Вот Сэцуко, например. Приводит ко мне в комнату свою подругу. Ясное дело, я смешу их, потом подруга уходит, и Сэцуко обязательно говорит о ней гадости: паршивая девица, держись подальше от нее и тому подобное. Уж лучше бы вообще не приводила ее, и так у меня в гостях бывают одни только бабы.
И все же пророчество Такэити в полной мере тогда еще не сбылось. Собственно, чем я был в то время? Всего лишь местным Гарольдом Ллойдом. Только по прошествии нескольких лет глупый комплимент Такэити обернулся зловещей явью, расцвел пышным цветом и дал горькие плоды.
В свое время Такэити сделал мне еще один «подарок».
Однажды он появился у меня с какой-то книгой в руках, раскрыл ее и с победным видом показал цветной фронтиспис.

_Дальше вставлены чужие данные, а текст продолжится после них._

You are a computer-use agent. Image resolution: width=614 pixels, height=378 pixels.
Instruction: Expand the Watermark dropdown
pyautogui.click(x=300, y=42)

— Привидение, — пояснил он.
Что-то внутри меня оборвалось в этот миг. Уже потом, гораздо позднее я понял, что именно тогда передо мной развернулась пропасть, в которую я до сих пор продолжаю лететь. Картину я узнал — это был знаменитый автопортрет Ван Гога. В то время в Японии начался бум вокруг французских импрессионистов, собственно, от них пошло увлечение европейским искусством. В любой деревне школьник по репродукциям знал Ван Гога, Гогена, Сезанна, Ренуара. Я особенно интересовался Ван Гогом, видел много цветных репродукций его работ, уже тогда меня восхищала кисть художника, свежесть палитры, но, признаться, его картины никогда не ассоциировались у меня с чертями, привидениями.
— Ну а это — тоже привидение? — Я снял с полки альбом Модильяни и показал ему картину, на которой была изображена бронзово загорелая женщина.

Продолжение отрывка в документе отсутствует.